PACKET : Contains apacket header, checksum and data. Amount of data
======== carried is set by BUFFER_SIZE.
+-----------------------------------------------------+
| 4 byte packet length (excluding packetheader) |
+-----------------------------------------------------+
| 8 byte offset in the block | 8 bytesequence number |
+-----------------------------------------------------+
| 1 byte isLastPacketInBlock |
+-----------------------------------------------------+
| 4 byte Length of actual data |
+-----------------------------------------------------+
| x byte checksum data. x is definedbelow |
+-----------------------------------------------------+
| actual data ...... |
+-----------------------------------------------------+
x = (length of data + BYTE_PER_CHECKSUM -1)/BYTES_PER_CHECKSUM *
CHECKSUM_SIZE
CHECKSUM_SIZE depends on CHECKSUM_TYPE(usually, 4 for CRC32)
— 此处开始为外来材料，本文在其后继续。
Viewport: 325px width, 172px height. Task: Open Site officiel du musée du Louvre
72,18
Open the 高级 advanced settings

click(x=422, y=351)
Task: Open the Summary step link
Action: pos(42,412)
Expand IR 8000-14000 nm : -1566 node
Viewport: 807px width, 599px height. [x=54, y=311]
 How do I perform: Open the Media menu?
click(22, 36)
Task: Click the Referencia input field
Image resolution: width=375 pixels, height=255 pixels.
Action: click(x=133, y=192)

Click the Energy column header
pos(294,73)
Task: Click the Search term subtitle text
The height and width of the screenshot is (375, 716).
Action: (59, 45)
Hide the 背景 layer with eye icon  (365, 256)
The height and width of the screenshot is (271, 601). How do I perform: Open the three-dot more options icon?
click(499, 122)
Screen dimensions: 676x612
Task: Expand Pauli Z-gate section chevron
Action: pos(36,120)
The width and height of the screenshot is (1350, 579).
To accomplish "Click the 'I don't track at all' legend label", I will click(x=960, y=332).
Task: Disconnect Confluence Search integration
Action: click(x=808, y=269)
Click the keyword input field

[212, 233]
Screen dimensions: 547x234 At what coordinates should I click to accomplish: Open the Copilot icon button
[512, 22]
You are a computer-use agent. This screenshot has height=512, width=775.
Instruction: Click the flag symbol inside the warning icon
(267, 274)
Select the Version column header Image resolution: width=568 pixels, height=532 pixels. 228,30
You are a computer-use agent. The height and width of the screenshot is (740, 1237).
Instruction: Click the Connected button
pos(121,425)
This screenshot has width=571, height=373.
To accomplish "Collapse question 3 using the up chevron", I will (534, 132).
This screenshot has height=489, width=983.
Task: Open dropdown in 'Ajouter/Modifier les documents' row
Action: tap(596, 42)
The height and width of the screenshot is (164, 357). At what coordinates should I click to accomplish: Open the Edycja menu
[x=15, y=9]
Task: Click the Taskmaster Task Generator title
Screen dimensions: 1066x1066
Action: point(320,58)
The above packet format is used whilewriting data to DFS also.
Not all the fields might be used whilereading.
5. 在建好写数据的pipeline的同时,DataStreamer还会启动ResponseProcessor线程,该线程的主要流程为:
a. 这个线程从blockReplyStream流中读取数据发送的确认包
b. 收到确认包后,将对应的packet从ackQueue中去掉